DATASET CONTENT -
= = =

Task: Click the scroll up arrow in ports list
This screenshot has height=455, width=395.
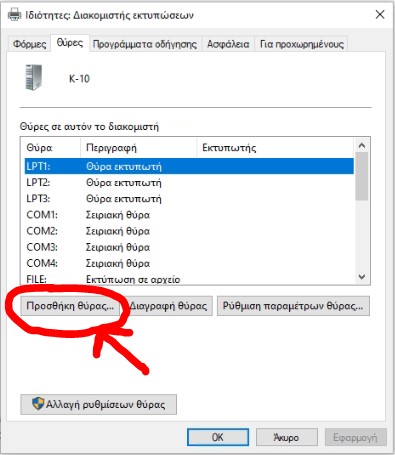Action: pos(362,146)
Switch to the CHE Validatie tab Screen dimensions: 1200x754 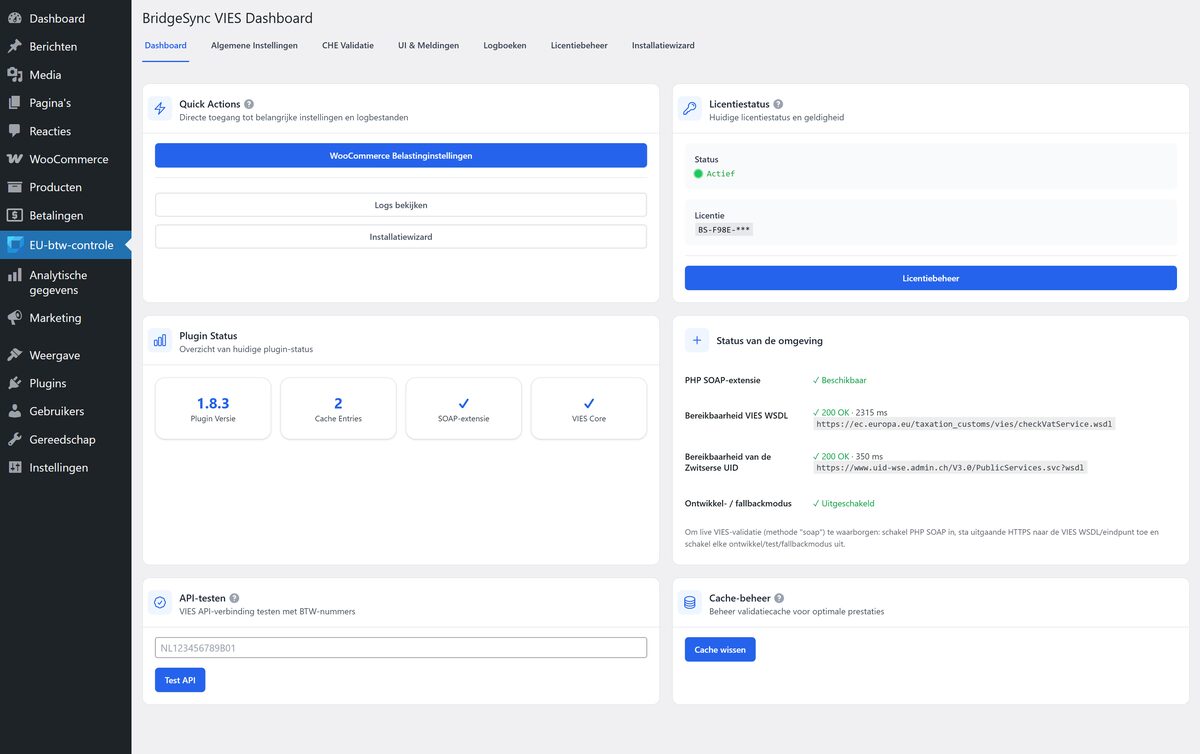348,46
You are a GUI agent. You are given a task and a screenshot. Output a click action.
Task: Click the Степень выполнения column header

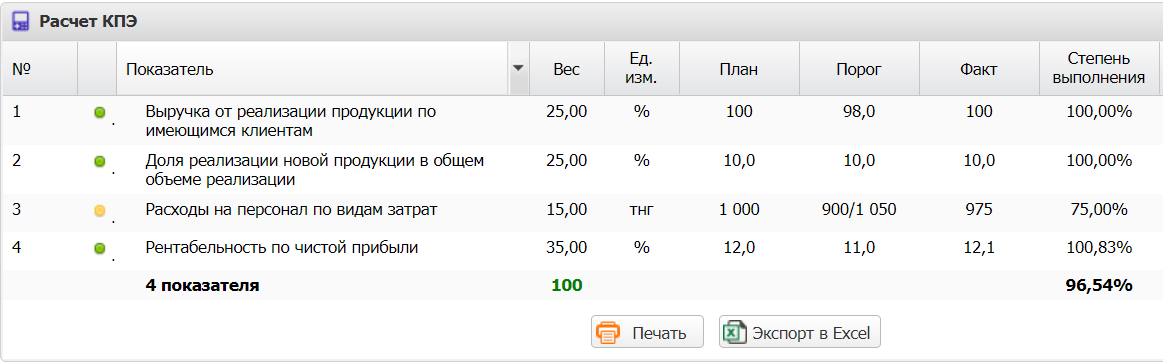(x=1099, y=68)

= = =

TRY IT - If a picture falls within the lines from the one containing "Task: Click the Степень" through the end of the material, leave it out while repeating those lines exactly.

TASK SOLUTION -
Task: Click the Степень выполнения column header

(x=1099, y=68)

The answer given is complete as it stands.